Un renglón aparte merece la empresa aérea Aerolíneas Argentinas. Nuestra línea de bandera ya ejecutó el 81,56% de su presupuesto total, de 2780 millones de pesos. Es muy probable que reciba un refuerzo presupuestario antes de fin de año.

"El crecimiento tan fuerte del monto de los subsidios origina dificultades económicas, se han acumulado desequilibrios importantes e inequidades por años, y debe resolverse con gradualismo y evaluaciones técnicas adecuadas -sugirió el ex secretario de Industria y ex ministro de Economía Miguel Peirano, hoy uno de los referentes de Sergio Massa [Frente Renovador]-.

Se requiere analizar prioridades, grados de equidad y eficacia en el uso de los subsidios, y el objetivo de ordenamiento debe ser en el marco de políticas económicas que incrementen significativamente las inversiones, el salario real y, por ende, que aquellas reducciones de subsidios no impliquen para los consumidores caídas en sus ingresos."

Gastos polémicos

Una de las áreas que ostenta uno de los mayores niveles de gasto es la Jefatura de Gabinete, que comanda Jorge Capitanich. Esto obedece a la fuerte ejecución en dos rubros controvertidos: el programa Fútbol para Todos, que ya lleva gastado el 66,02 por ciento de su partida anual (1447 millones de pesos) y el programa Prensa y difusión de los actos de Gobierno, que consumió el 64,12 por ciento de su presupuesto.

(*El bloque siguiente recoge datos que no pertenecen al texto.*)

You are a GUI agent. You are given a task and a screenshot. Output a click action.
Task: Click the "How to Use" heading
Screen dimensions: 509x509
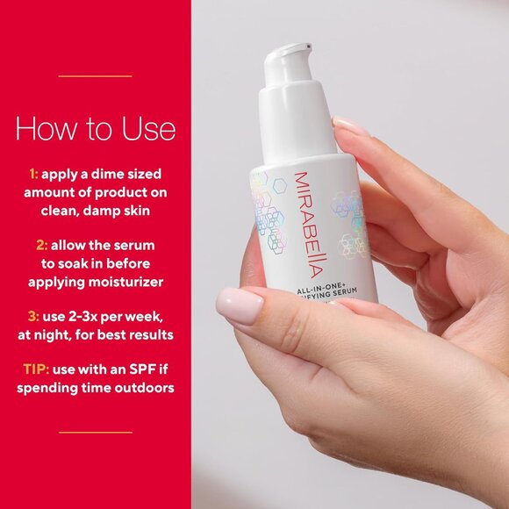[95, 129]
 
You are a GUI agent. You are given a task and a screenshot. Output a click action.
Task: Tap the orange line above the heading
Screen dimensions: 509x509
[95, 76]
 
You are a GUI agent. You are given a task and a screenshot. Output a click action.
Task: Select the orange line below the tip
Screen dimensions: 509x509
[95, 432]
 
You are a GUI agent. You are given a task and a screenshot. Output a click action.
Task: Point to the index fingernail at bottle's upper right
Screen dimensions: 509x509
[352, 127]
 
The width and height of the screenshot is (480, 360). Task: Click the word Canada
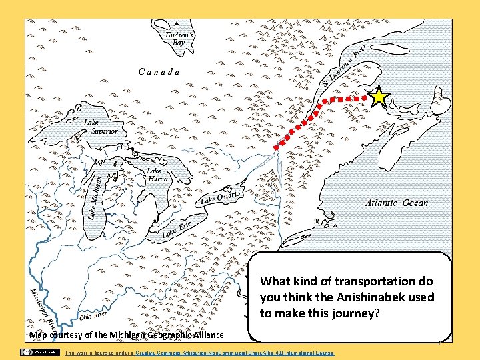tap(159, 71)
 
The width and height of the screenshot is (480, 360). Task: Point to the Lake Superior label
tap(101, 127)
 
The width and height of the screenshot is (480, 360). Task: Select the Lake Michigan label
tap(95, 195)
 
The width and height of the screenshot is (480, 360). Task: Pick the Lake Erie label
tap(177, 228)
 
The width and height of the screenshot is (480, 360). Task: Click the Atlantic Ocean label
tap(397, 203)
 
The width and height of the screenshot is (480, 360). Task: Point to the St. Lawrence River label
tap(344, 66)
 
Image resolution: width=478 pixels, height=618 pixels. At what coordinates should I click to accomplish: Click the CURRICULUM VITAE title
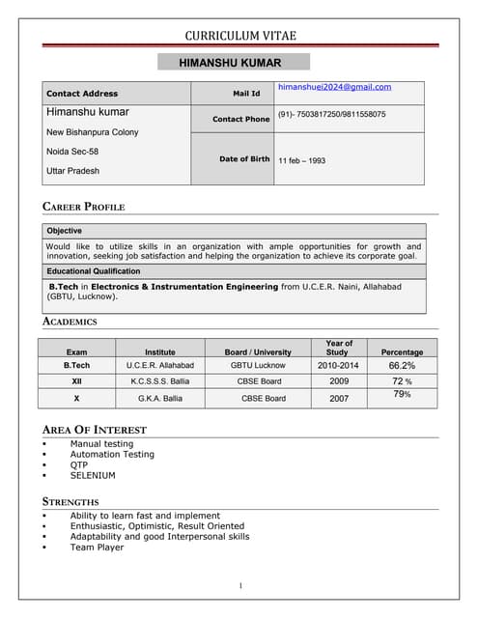(x=240, y=36)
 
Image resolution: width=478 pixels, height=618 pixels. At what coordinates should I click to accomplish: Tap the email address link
(x=334, y=87)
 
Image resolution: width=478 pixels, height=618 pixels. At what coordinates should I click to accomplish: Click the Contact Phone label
(x=240, y=119)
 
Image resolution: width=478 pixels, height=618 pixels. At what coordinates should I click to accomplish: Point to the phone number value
(x=331, y=114)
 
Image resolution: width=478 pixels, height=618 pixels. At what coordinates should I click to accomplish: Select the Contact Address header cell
(x=82, y=94)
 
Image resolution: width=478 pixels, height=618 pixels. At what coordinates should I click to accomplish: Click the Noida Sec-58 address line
(x=72, y=152)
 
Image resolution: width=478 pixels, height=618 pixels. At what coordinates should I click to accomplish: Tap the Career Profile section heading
(x=84, y=207)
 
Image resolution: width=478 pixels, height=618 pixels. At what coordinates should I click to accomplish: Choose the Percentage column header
(x=402, y=352)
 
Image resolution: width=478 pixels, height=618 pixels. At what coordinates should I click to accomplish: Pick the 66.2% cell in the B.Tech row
(x=402, y=366)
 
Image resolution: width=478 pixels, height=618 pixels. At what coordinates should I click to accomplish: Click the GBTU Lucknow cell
(x=258, y=366)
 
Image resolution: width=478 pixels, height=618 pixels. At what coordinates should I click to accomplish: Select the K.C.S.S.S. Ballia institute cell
(x=160, y=381)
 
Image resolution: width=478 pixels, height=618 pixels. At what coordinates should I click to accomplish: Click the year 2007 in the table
(x=339, y=398)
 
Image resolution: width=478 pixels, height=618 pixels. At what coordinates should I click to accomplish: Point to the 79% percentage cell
(x=402, y=394)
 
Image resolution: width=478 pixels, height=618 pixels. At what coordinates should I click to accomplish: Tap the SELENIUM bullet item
(x=93, y=475)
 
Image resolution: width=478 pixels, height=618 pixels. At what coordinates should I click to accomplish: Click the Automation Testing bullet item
(x=112, y=454)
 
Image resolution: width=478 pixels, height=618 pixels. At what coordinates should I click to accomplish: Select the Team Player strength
(x=97, y=547)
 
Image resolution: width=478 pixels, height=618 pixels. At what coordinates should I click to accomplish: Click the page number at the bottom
(x=239, y=586)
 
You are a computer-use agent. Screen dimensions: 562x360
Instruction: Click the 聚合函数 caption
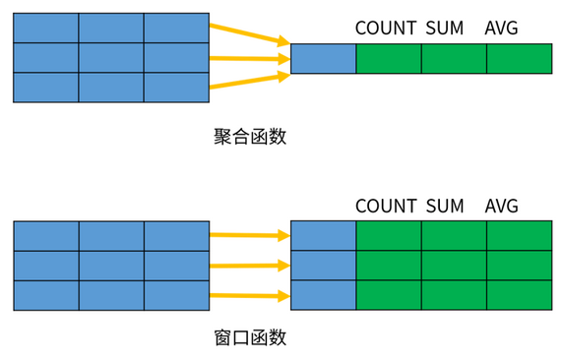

En Fútbol para Todos, semejante nivel de gasto obedece a los desembolsos en euros y en dólares que efectúa el Gobierno para la transmisión del Mundial de Brasil; el Gobierno quiso que ésta fuera gratuita, pero, tal como ya publicó LA NACION, al Estado le costará por lo menos ocho millones de pesos diarios (202 millones de pesos en total).

En cuanto al programa destinado a la publicidad oficial, vale recordar que en principio la ley de presupuesto le había destinado 950 millones de pesos, una cifra bastante módica comparada con años anteriores. Pero esta "austeridad" duró poco: en la decisión administrativa que firmó Capitanich, el 12 del mes pasado, subió la partida en 200 millones de pesos, por lo que la elevó a 1168 millones de pesos.

El Congreso, y particularmente el Senado, observa una fuerte aceleración del gasto: en efecto, el cuerpo que conduce Amado Boudou ya lleva gastado el 63,3 por ciento de su presupuesto. Esto respondería al fuerte incremento del personal en esa Cámara, que cuenta con 2000 empleados más desde que llegó Boudou. Tal como publicó LA NACION, sólo en esta primera mitad de este año, el vicepresidente firmó 750 nuevos contratos.

En la Cámara de Diputados, el ritmo de gasto es algo menor, del 51,2 por ciento. Pero Julián Domínguez, su presidente, no se puede quejar: en su última decisión administrativa, el Gobierno le reforzó en 82 millones de pesos el presupuesto para las obras de remodelación que allí se realizan.

Los gastos se multiplican sin demasiado control en el Congreso. Un caso para mencionar es el de las comisiones bicamerales que, por su relevancia, cuentan con presupuesto propio. Pues bien, pese a que en lo que va del año prácticamente no se han reunido, ya consumieron la mitad de su partida. Es el caso de las comisiones de Control Parlamentario de las Actividades de Inteligencia (6,7 millones de pesos); de Seguimiento de los Trámites Legislativos (2,7 millones), que controla los decretos presidenciales, y de Control Parlamentario de la Fondos de la Seguridad Social (6,8 millones de pesos).